13 marzo 2013Diocesi, Papa

papa_francescoDichiarazione di Mons. Arrigo Miglio,
Arcivescovo di Cagliari,
per l’elezione di Papa Francesco,
il Cardinale Jorge Mario Bergoglio

La nomina di Papa Francesco è stata una sorpresa davvero grande. Anzitutto per la rapidità con la quale i Cardinali sono arrivati all’elezione del Papa: mi pare un bel segno di unità. Vuol dire che in questi giorni hanno lavorato, si sono capiti e hanno trovato un accordo. È un segnale positivo che offrono alla Chiesa e alla società. La sorpresa è certamente la persona del nuovo Papa: una persona non sconosciuta. Già nel Conclave che elesse Benedetto XVI era un nome che emergeva. Viene da Buenos Aires. Il mio pensiero va subito alla prima giornata mondiale della Gioventù fuori Roma, che si tenne proprio nella capitale dell’Argentina nel 1987. Immagino il tripudio della città e di tutti gli italiani che abitano in quel paese. Il nuovo Papa è figlio di emigranti italiani. Porta con sé una storia che ci tocca profondamente e testimonia la grande fede che la famiglia del nuovo Papa ha trasmesso al proprio figlio, oggi pontefice.

È la prima volta che un figlio di Sant’Ignazio di Loyola, un gesuita, diventa Papa: è un segno di novità. Il nome che egli ha scelto, Francesco, è un ulteriore segno di novità. Tutto ciò conferma che l’azione dello Spirito è sempre profondamente rinnovatrice. Abbiamo poi ascoltato le sue prime parole, la sua preghiera e la sua semplicità. Uno stile assolutamente personale: credo che non si presti al paragone con altri Pontefici. Ciò conferma che, ancora una volta, il Signore sa fare cose sempre nuove.
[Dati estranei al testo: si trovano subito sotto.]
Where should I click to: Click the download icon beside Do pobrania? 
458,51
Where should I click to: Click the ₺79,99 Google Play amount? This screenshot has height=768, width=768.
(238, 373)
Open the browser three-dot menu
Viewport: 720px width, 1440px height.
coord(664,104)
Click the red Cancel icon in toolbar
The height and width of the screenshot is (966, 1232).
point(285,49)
Riassumerei questo mio primo commento all’elezione del nuovo Papa con la parola “speranza”. Certamente l’elezione del Santo Padre è un segno di speranza anche per tutti noi. Un invito a rinnovare la nostra fiducia nell’azione dello Spirito, ma anche nella vita della Chiesa, che è il corpo del Cristo risorto. Ed è il corpo di cui lo Spirito si serve per continuare la “corsa del Vangelo” sino ai confini della terra.

Ringraziamo il Signore e godiamoci questi momenti di gioia e di speranza. Ci ha chiesto di pregare per lui e quindi lo facciamo da subito per essere pronti a camminare insieme a lui.